DATASET RECORDS >>
▬▬▬▬▬▬

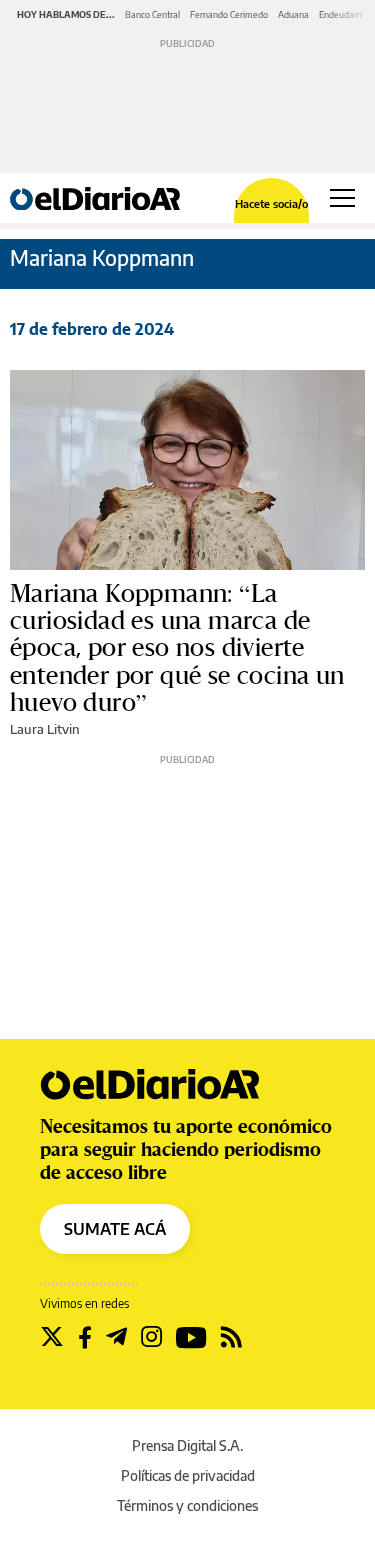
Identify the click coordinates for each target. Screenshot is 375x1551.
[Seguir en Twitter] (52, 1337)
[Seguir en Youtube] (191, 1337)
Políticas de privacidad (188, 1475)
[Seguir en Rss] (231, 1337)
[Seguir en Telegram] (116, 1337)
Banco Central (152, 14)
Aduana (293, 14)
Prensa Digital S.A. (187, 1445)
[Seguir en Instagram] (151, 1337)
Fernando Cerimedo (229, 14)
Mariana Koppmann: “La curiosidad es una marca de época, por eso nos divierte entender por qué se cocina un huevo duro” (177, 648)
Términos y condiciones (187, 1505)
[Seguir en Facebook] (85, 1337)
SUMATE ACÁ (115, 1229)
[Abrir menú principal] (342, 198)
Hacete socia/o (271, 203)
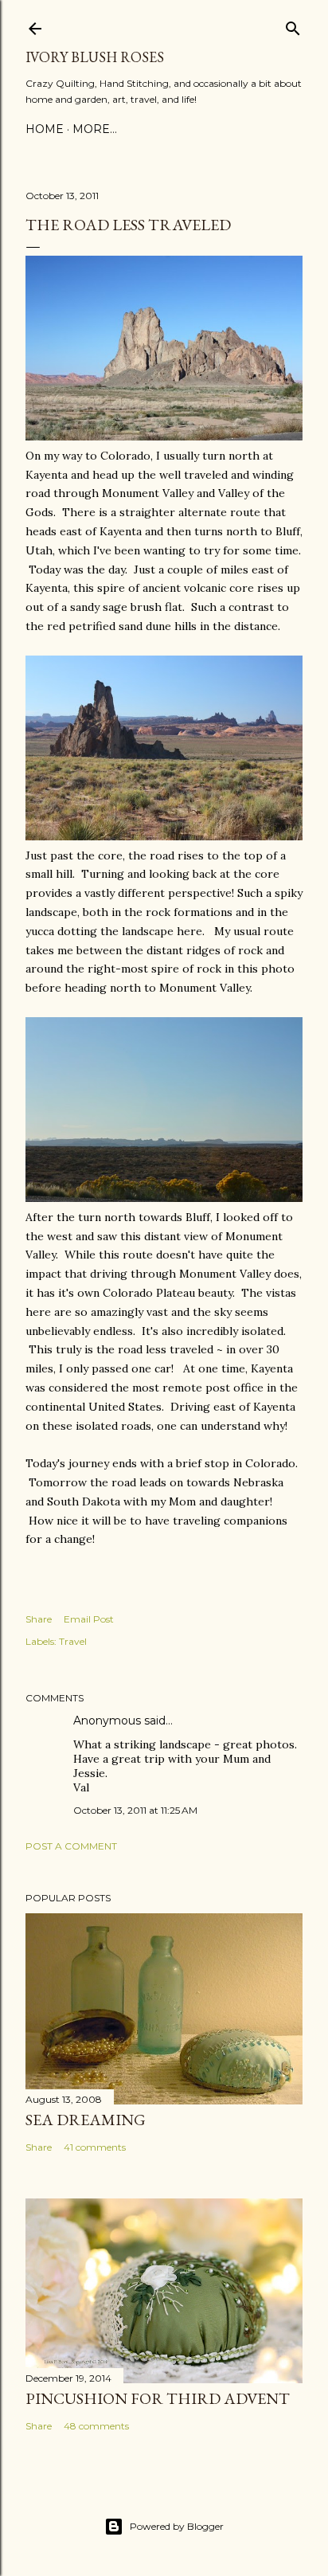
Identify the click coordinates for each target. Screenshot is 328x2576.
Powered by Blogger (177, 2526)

▬▬▬▬▬▬

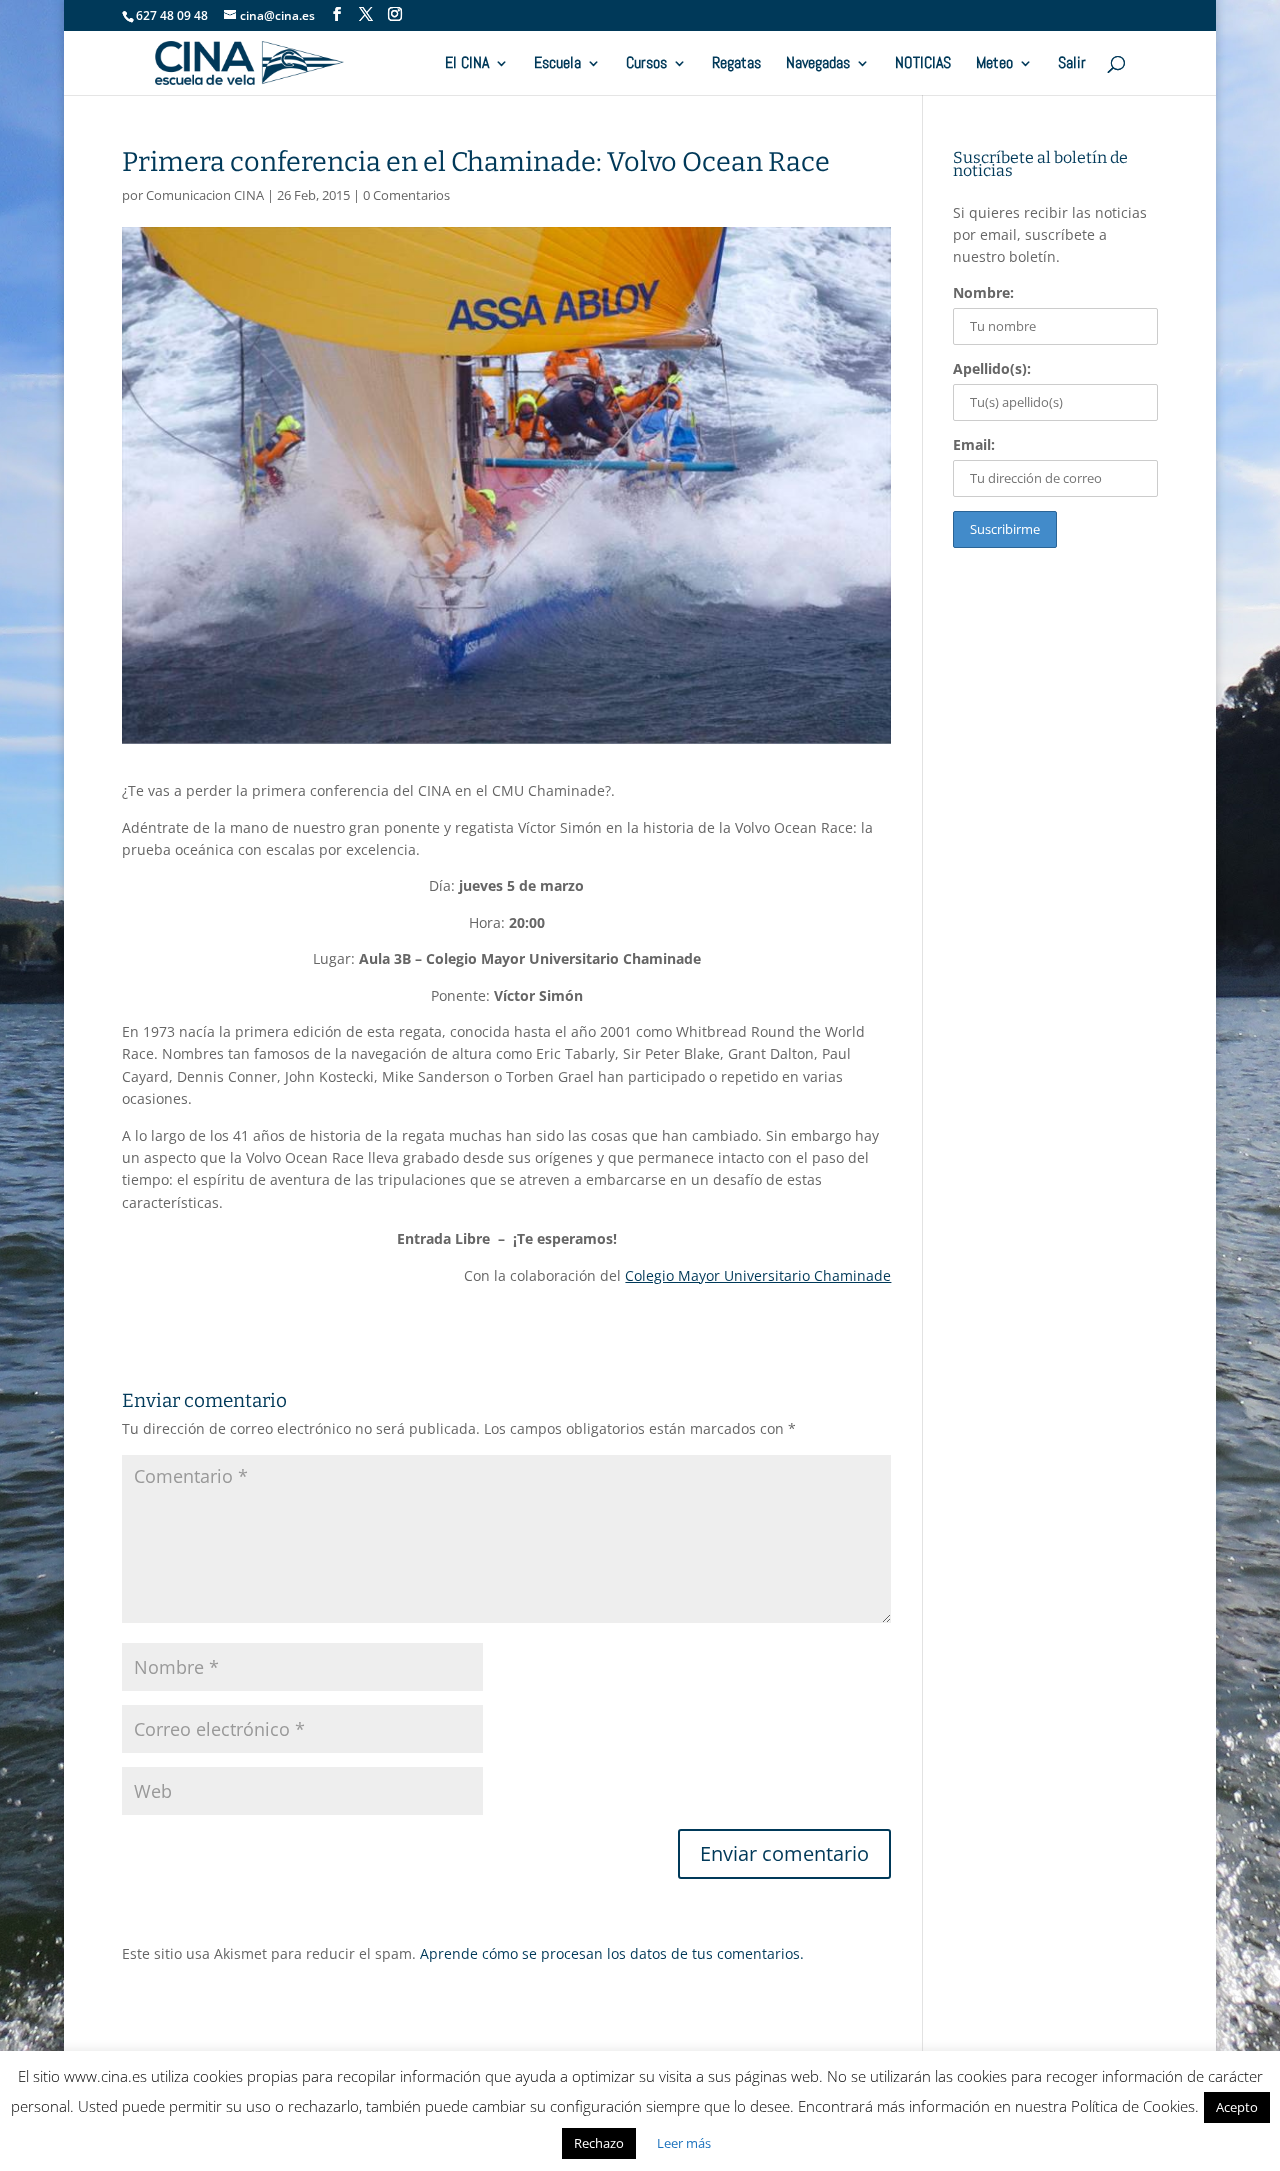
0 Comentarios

▬▬▬▬▬▬

WHAT YOU NEED TO DO >> Look above for the line with "Screenshot is 375x1551.", then give again exactly every line from there through the line with "Powered by Blogger (177, 2526)", skipping the pictures.

RESPONSE AREA >>
Identify the click coordinates for each target. Screenshot is 375x1551.
[Seguir en Twitter] (52, 1337)
[Seguir en Youtube] (191, 1337)
Políticas de privacidad (188, 1475)
[Seguir en Rss] (231, 1337)
[Seguir en Telegram] (116, 1337)
Banco Central (152, 14)
Aduana (293, 14)
Prensa Digital S.A. (187, 1445)
[Seguir en Instagram] (151, 1337)
Fernando Cerimedo (229, 14)
Mariana Koppmann: “La curiosidad es una marca de época, por eso nos divierte entender por qué se cocina un huevo duro” (177, 648)
Términos y condiciones (187, 1505)
[Seguir en Facebook] (85, 1337)
SUMATE ACÁ (115, 1229)
[Abrir menú principal] (342, 198)
Hacete socia/o (271, 203)
Identify the click coordinates for each target. Screenshot is 328x2576.
Powered by Blogger (177, 2526)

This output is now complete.